Scholz im EU-Parlament "Europa trägt globale Verantwortung"

Stand: 09.05.2023 12:20 Uhr

Vor dem Europaparlament in Straßburg hat Bundeskanzler Scholz dafür geworben, dass sich Europa der Welt zuwenden sollte, statt sich als Großmacht zu positionieren. Weltweite Partnerschaften seien wichtiger denn je.

Bundeskanzler Olaf Scholz hat in Straßburg die globale Verantwortung Europas betont. "Europa trägt globale Verantwortung, weil das Wohlergehen Europas nicht zu trennen ist vom Wohlergehen der restlichen Welt", sagte er bei seiner Rede im Europäischen Parlament.

Er sprach sich gegen ein Bestreben aus, dass sich die EU - neben den USA und China - als dritte Großmacht positioniere. "Wer nostalgisch dem Traum europäischer Weltmacht nachhängt, wer nationale Großmachtfantasien bedient, der steckt in der Vergangenheit." Für eine EU als globales Machtzentrum neben den USA und China hatte zuletzt unter anderem Frankreichs Präsident Emmanuel Macron plädiert.

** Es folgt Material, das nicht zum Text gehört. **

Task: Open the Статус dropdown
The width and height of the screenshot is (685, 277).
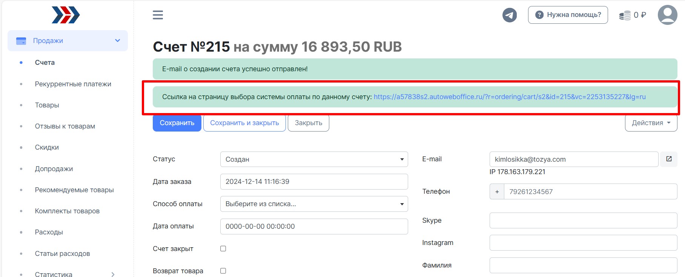Action: tap(314, 159)
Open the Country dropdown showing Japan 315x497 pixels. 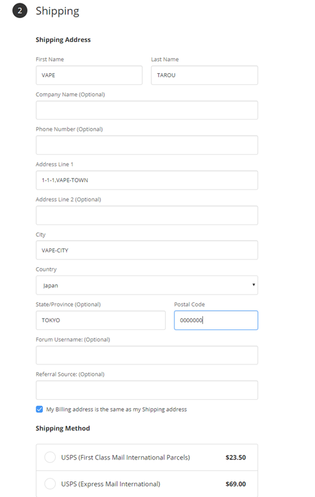coord(147,285)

Stattdessen betonte er die Wichtigkeit von Partnerschaften - auch zum globalen Süden. Nicht weniger, sondern mehr Offenheit, mehr Kooperation seien das Gebot der Zeit, um Europa einen guten Platz zu sichern in der Welt von morgen, so der Kanzler. "Einen Platz nicht über oder unter anderen Ländern und Regionen. Sondern auf Augenhöhe mit anderen, an ihrer Seite", sagte er.

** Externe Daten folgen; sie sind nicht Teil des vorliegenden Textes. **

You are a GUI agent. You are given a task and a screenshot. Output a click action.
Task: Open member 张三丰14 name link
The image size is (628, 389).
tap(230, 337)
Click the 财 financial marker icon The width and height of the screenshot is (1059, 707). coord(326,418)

Bundeskanzler Scholz hält Grundsatzrede zum Europatag in Straßburg

Michael Grytz, ARD Brüssel, zzt. Straßburg, tagesschau, 09.05.2023 17:00 Uhr

Scholz will Freihandelsabkommen ausbauen

Europa müsse sich der Welt zuwenden. In diesem Zuge warb er dafür, dass die EU zügig weitere Freihandelsabkommen mit verschiedenen Staaten abschließe. Als Beispiele nannte er die südamerikanischen Mercosur-Staaten, Mexiko, Indien, Indonesien, Australien und Kenia.

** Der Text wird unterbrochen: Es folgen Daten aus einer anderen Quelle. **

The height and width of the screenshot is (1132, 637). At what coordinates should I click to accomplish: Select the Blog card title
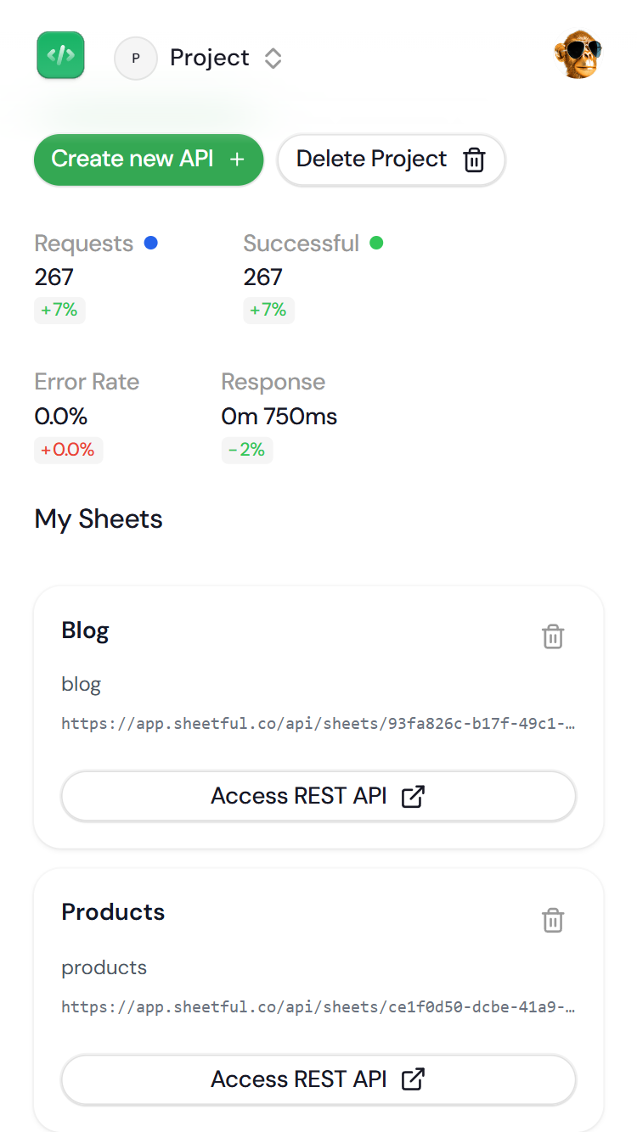point(86,630)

Perspektivisch gebe es auch noch viele andere Länder, sagte er und erhielt dafür Applaus aus dem Parlament. Scholz mahnte: "Wenn wir noch jahrelang ergebnislos weiterverhandeln über neue Freihandelsabkommen, dann diktieren künftig andere die Regeln - mit niedrigeren Umwelt- und Sozialstandards."

Unterstützung für die Ukraine - "Machtgehabe" in Moskau

Laut Scholz braucht es nun eine geopolitische, erweiterte, reformierte und zukunftsoffene EU. Dazu zählten eine noch viel engere Verzahnung der Verteidigungsanstrengungen und der Aufbau einer integrierten europäischen Verteidigungswirtschaft, erklärte er. Zudem müsse man bereits jetzt die Weichen für den Wiederaufbau der Ukraine stellen.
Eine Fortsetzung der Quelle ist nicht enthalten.